Outre les données statistiques, prêtes à l’emploi (graphiques, pourcentages, tableaux résultant de calculs déjà effectués sur de larges échantillons statistiques), la bibliothèque fournit également les résultats bruts (rendus anonymes) d’enquêtes et de sondages ; enfin, comme 25 autres bibliothèques universitaires, Queen’s héberge par ailleurs un entrepôt sécurisé contenant des « micro-données » sensibles (comprendre suffisamment détaillées pour présenter un risque pour la vie privée des personnes), dont l’accès est restreint par accréditation, sur le modèle de ce qu’on peut connaître en France pour le dépôt légal du web ou de l’audiovisuel.
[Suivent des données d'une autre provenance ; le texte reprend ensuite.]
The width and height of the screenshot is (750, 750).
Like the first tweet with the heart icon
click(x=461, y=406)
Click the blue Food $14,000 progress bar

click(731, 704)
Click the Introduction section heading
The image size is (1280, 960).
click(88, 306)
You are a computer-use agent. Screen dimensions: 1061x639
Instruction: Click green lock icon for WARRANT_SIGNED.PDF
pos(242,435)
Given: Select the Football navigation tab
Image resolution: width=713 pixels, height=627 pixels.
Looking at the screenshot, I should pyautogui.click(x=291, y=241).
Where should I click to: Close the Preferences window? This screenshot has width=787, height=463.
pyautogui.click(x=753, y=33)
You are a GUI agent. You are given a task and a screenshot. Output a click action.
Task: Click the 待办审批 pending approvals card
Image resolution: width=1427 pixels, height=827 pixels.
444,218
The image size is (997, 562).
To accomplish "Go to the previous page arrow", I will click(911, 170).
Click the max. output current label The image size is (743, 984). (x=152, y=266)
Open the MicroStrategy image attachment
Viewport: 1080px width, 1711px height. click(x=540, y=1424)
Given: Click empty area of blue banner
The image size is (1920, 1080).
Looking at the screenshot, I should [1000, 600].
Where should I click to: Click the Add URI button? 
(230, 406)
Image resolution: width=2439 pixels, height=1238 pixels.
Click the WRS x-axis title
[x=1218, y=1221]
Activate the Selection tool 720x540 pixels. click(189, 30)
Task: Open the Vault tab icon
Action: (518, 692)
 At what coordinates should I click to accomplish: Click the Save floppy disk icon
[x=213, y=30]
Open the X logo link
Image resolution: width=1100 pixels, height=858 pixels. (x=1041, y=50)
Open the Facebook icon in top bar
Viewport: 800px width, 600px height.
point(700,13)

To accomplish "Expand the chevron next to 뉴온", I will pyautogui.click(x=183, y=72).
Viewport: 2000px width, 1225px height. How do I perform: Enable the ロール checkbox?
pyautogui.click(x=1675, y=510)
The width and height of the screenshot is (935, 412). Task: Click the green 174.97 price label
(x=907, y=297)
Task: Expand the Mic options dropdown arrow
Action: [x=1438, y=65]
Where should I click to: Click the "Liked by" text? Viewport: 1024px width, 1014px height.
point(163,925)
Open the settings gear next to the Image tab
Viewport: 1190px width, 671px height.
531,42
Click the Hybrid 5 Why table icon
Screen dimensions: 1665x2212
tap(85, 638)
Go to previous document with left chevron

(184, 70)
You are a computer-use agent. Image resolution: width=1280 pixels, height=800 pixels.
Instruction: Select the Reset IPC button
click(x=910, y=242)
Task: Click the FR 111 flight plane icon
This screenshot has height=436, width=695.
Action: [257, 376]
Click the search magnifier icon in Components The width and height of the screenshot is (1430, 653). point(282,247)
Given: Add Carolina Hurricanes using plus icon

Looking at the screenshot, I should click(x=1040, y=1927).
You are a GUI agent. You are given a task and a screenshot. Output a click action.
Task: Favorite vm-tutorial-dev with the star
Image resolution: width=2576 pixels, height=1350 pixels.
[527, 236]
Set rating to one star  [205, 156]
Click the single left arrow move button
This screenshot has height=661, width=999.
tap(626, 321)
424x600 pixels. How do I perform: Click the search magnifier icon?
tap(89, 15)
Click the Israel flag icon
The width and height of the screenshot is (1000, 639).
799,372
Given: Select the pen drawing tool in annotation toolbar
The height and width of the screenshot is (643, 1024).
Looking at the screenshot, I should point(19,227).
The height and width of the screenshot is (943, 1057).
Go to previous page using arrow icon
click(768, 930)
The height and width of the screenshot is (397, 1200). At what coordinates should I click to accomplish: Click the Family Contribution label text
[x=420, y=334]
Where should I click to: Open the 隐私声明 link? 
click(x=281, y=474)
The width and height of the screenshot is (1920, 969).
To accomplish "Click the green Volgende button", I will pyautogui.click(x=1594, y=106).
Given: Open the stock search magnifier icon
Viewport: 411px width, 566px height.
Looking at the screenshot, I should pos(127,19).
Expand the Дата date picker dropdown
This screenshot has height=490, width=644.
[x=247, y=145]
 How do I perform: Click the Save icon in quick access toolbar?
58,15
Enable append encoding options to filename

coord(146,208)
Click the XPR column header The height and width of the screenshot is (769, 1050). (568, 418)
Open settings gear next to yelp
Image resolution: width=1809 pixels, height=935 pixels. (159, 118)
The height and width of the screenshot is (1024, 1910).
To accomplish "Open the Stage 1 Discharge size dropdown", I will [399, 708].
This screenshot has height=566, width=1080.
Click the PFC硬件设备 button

Or cet entrepôt sécurisé est intitulé… « Queen’s Research Data Centre », car toutes ces données sont évidemment mises à disposition dans le seul but d’alimenter la recherche. Du point de vue d’un chercheur en sciences sociales, elles sont indubitablement de précieuses sources pour un projet de recherche… mais en aucune manière ce que nous appelons « données de la recherche » et qui regroupe plutôt les données issues de la recherche universitaire. La proximité du nom alimente toutefois les confusions, d’autant que la même équipe de data librarians est responsable des deux domaines et que les ressources sont très peu différenciées sur le site internet et dans les formations.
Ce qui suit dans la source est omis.